安藤直樹シリーズ。本書は、もう完全にぶっ壊れてしまっている人たちのお話。彼らの狂気に恐ろしくなる一方で少し憧れてもしまいながら読みました。
時系列としてはシリーズで最も前。安藤裕子の中学生時代、以前の作品でも少し触れられているエピソードを描いた外伝とか過去編という感じの作品です。

まず目に付くのは文体ですね。今まではわりと平易な言葉で読みやすかったのですが、本作はあの小林が終始ぶっ通しで語り手を務めているせいか、妙に難しい言葉が多く読みづらかったです。それだけならまだしも、誤字や脱字はいつもより多いくらいだったのもつらいところ。それでも一気に読めるのはストーリーの面白さを証明しているとも言えますが......。

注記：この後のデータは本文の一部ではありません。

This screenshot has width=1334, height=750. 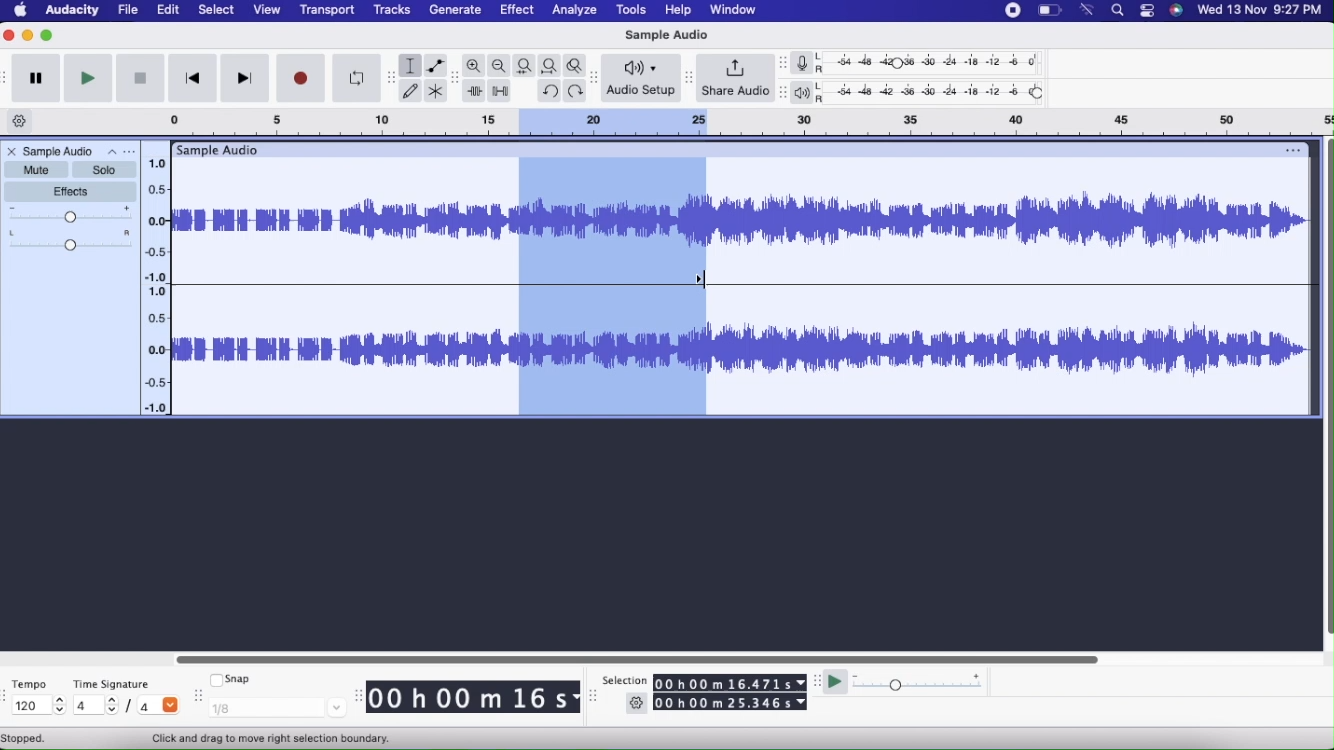 I want to click on Trim audio outside selection, so click(x=474, y=92).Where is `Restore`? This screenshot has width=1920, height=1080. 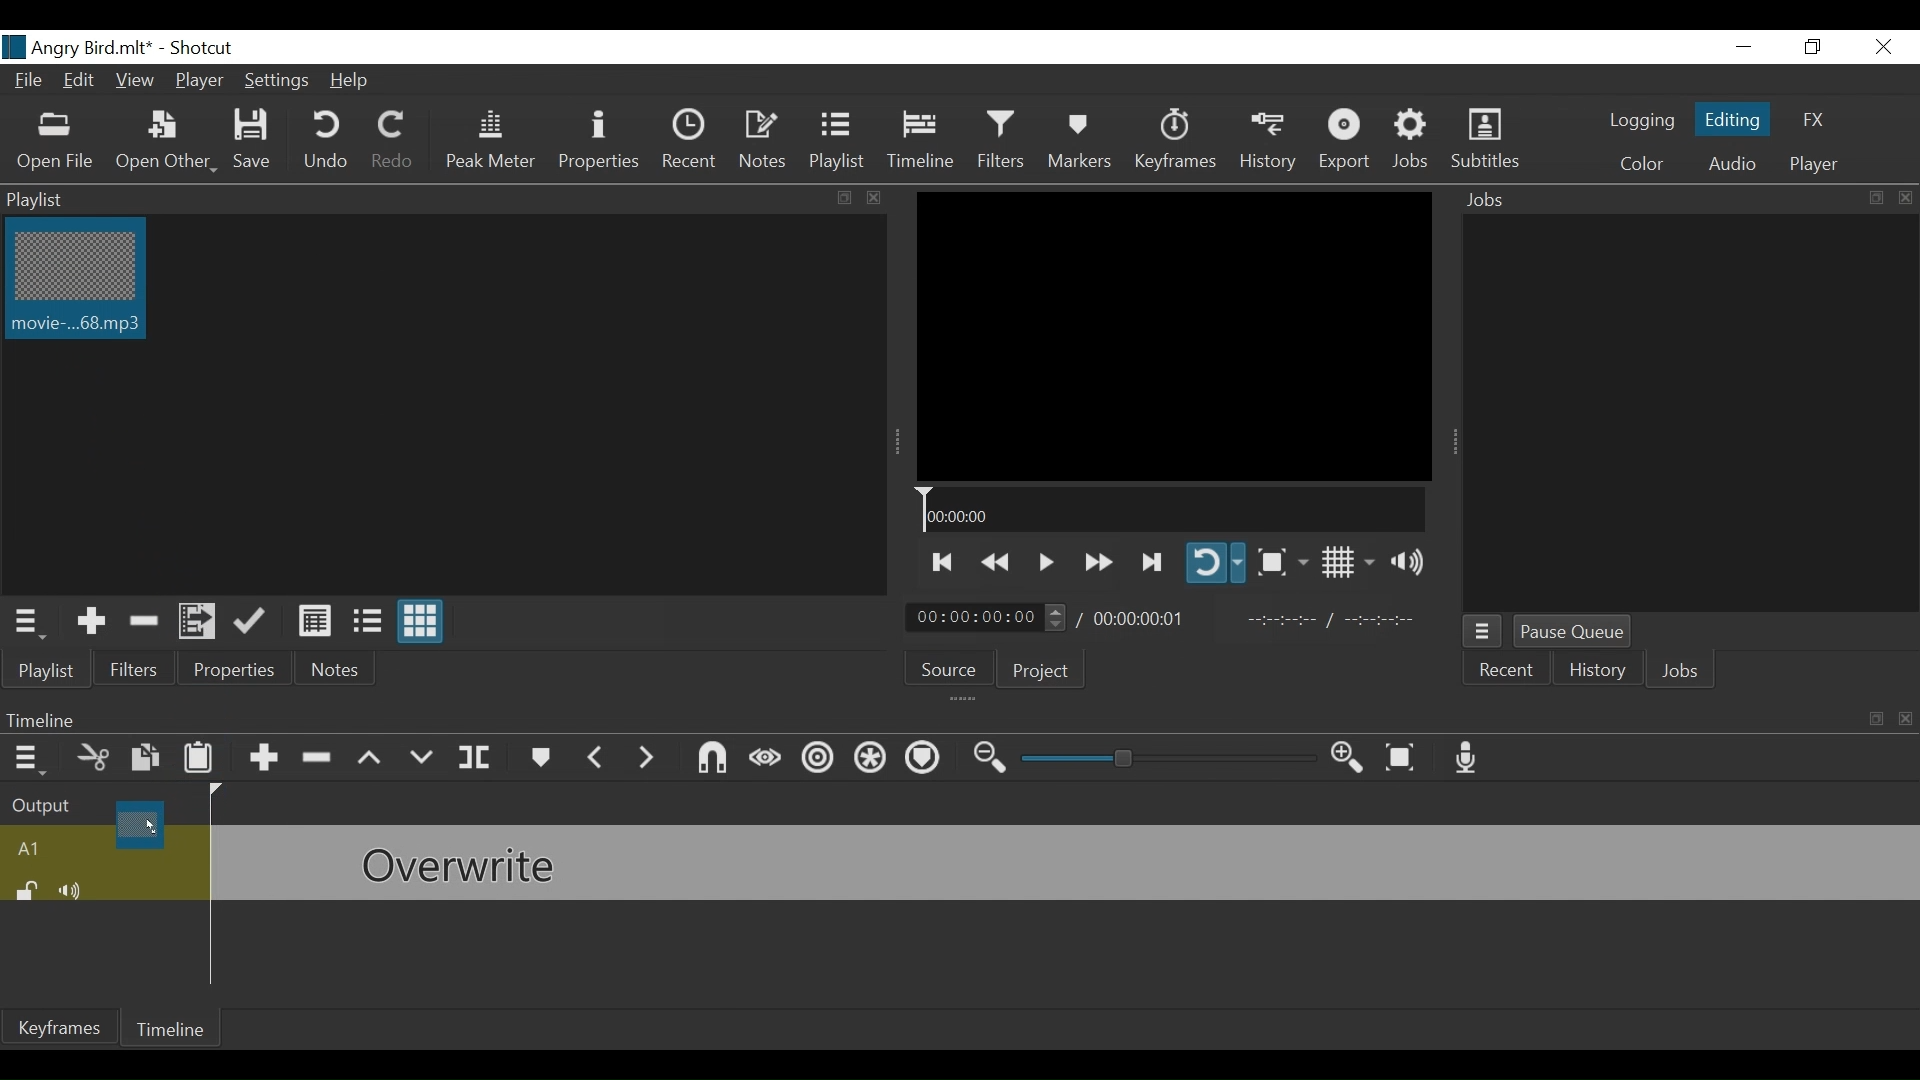 Restore is located at coordinates (1813, 47).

内容はもはやミステリではなく青春バトルホラー、例えるなら高見広春バトル・ロワイアル』にカニバリズムを塗りたくって浦賀色にしたような雰囲気といえばなんとなく伝わるかと。なんせ1行目が「子供は親の食べ物じゃないよッ!」ですからね。全編に渡ってカニバリズムに溢れています。

そしてなんといっても今回は完全に小林くんの一人称で描かれる安藤裕子への恋が見どころで、そこからこれまであまり語られなかった安藤裕子という少女の人となりが見えてきます。まあぁ~~憎ったらしいですけどね!でもそんなところが可愛い。小林くんが夢中になるのも分かりますね。中学生なら好きだったよこういう子。と、思っているとどんどんエグいことになってって最終的に「まじかよ、ひくわー」と思いましたけど。しかし、『頭蓋骨の中の楽園』で彼はここに囚われていたのかぁ、と感慨深くなり、むしろ『頭蓋骨の中の楽園』への評価がますます上がりました。

『頭蓋骨~』『とらわれびと』でどんどんミステリっぽくなってきたかと思った矢先になんとも形容し難い本作が出てきたのでほんとに一筋縄ではいかんシリーズだなぁと思いましたが、シリーズファンなら過去作との関連もあって楽しいと思います。